I had a brief foray into 1.8.7 and had problems deploying code to some
servers that were running 1.8.6 so now use 1.8.6.

Will switch to 1.9.x when all the stuff I need works with it, but
until then I’d really appreciate a proper and consistent 1.8.x branch
that didn’t diverge into being a halfway house.

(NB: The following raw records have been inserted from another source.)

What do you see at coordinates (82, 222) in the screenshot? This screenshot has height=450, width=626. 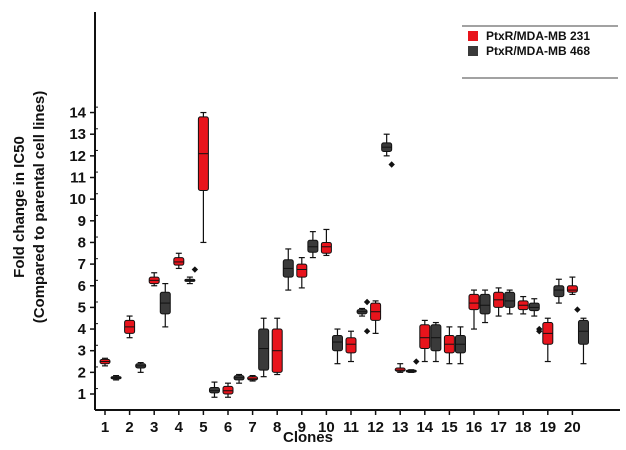 I see `y-tick-label: 9` at bounding box center [82, 222].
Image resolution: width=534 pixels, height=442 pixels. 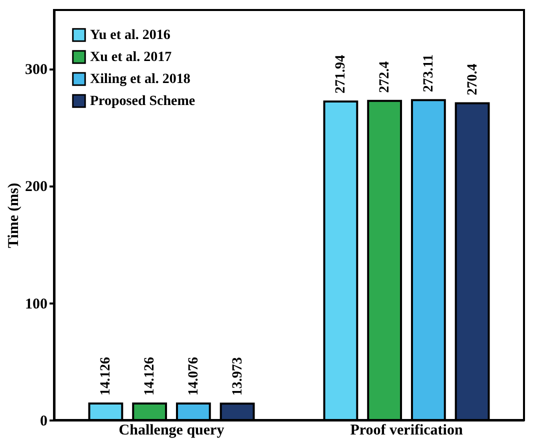 I want to click on y-tick-label: 200, so click(x=36, y=188).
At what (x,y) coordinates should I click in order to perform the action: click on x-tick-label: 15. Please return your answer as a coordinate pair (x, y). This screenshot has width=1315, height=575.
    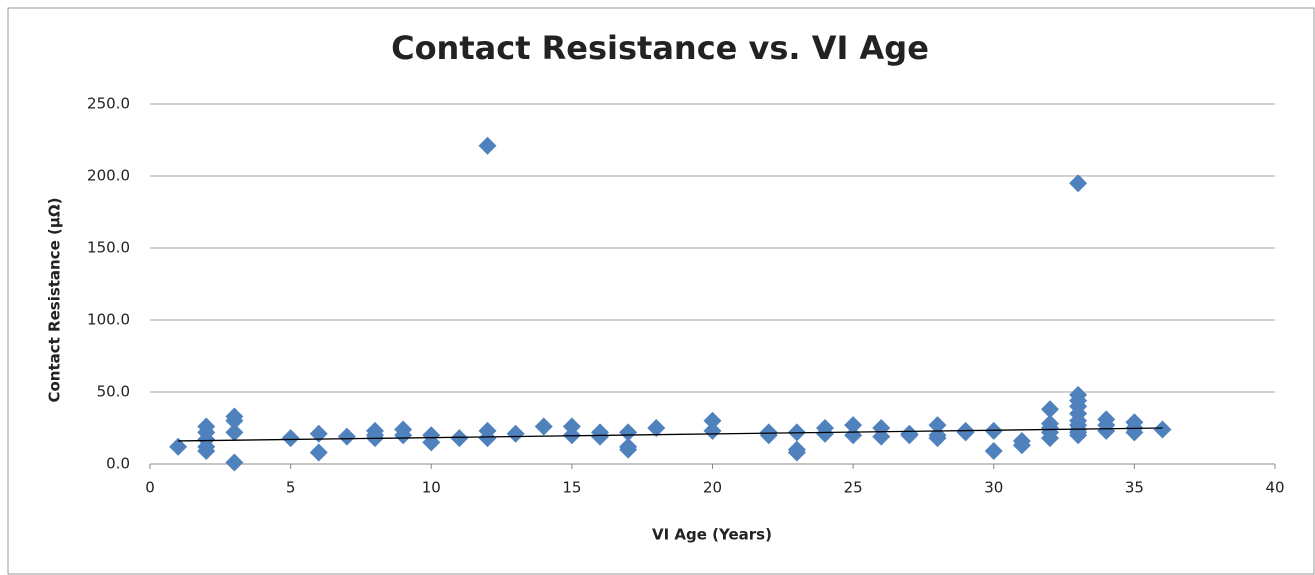
    Looking at the image, I should click on (572, 488).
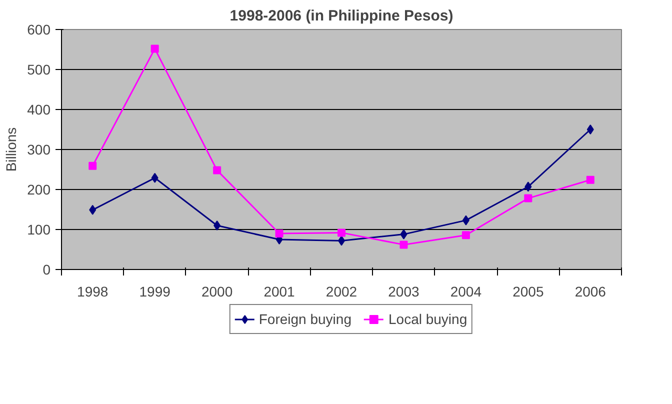 This screenshot has height=404, width=672. What do you see at coordinates (39, 190) in the screenshot?
I see `y-tick-label: 200` at bounding box center [39, 190].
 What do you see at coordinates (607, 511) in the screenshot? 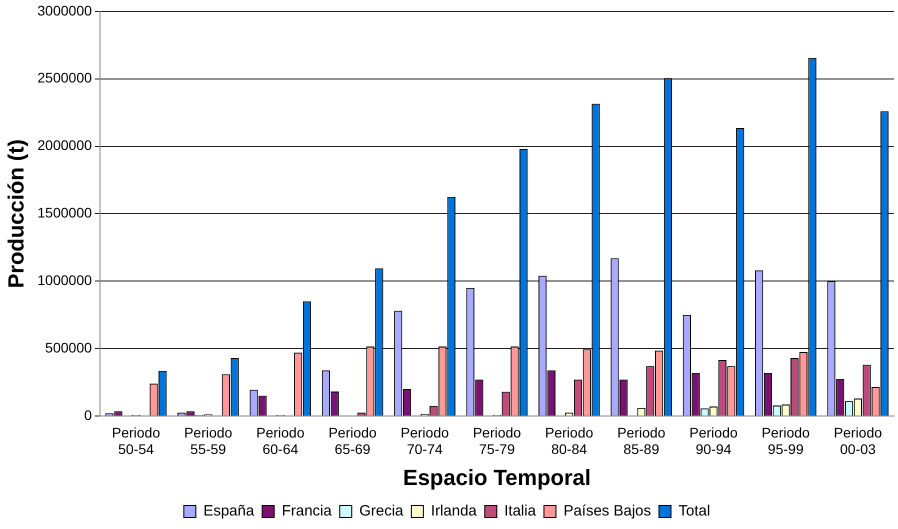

Backported stuff isn’t what I want at all - when I want 1.9.x features
(and everything works with them) I’ll move to 1.9 but please leave 1.8
alone!

Rupert


#16

On Thu, 12 Feb 2009, M. Edward (Ed) Borasky wrote:

I’ve posted my opinions on Ruby-Core, but I’ll summarize them here:

  1. The Ruby community should proceed with all deliberate speed towards
    ISO standardization of the language.

Yeah, look what it did to Forth.

– Matt
It’s not what I know that counts.
It’s what I can remember in time to use.


#17

Now that 1.9.1 is released, hopefully people will start porting to it,
and 1.8 can remain stable. For the people who still need all their old
gems to work, there should be a stable version – apparently, 1.8.7
broke a lot of things.

If it has to use parts of the new parser, can it use Ripper??


#18

On Wed, Feb 11, 2009 at 2:47 PM, Matt L. removed_email_address@domain.invalid
wrote:

On Thu, 12 Feb 2009, M. Edward (Ed) Borasky wrote:

I’ve posted my opinions on Ruby-Core, but I’ll summarize them here:

  1. The Ruby community should proceed with all deliberate speed towards
    ISO standardization of the language.

Yeah, look what it did to Forth.

Don’t just say it, show it.

http://vividpicture.com/aleks/atari/forth.jpg

-greg


#19

Gregory B. wrote:

My goal is to survey ruby-talk so that the core Ruby team has a chance
to see what people really want. I’m curious to see if this is as
one-sided as I think it is.

-greg

+1


#20

Matt L. wrote:

On Thu, 12 Feb 2009, M. Edward (Ed) Borasky wrote:

I’ve posted my opinions on Ruby-Core, but I’ll summarize them here:

  1. The Ruby community should proceed with all deliberate speed towards
    ISO standardization of the language.

Yeah, look what it did to Forth.

The process of ANS standardization focused the Forth community and
produced a syntax and semantics that are well-regarded in today’s Forth
community. I wouldn’t be using Forth today if it weren’t for the ANS
standard!


M. Edward (Ed) Borasky

I’ve never met a happy clam. In fact, most of them were pretty steamed.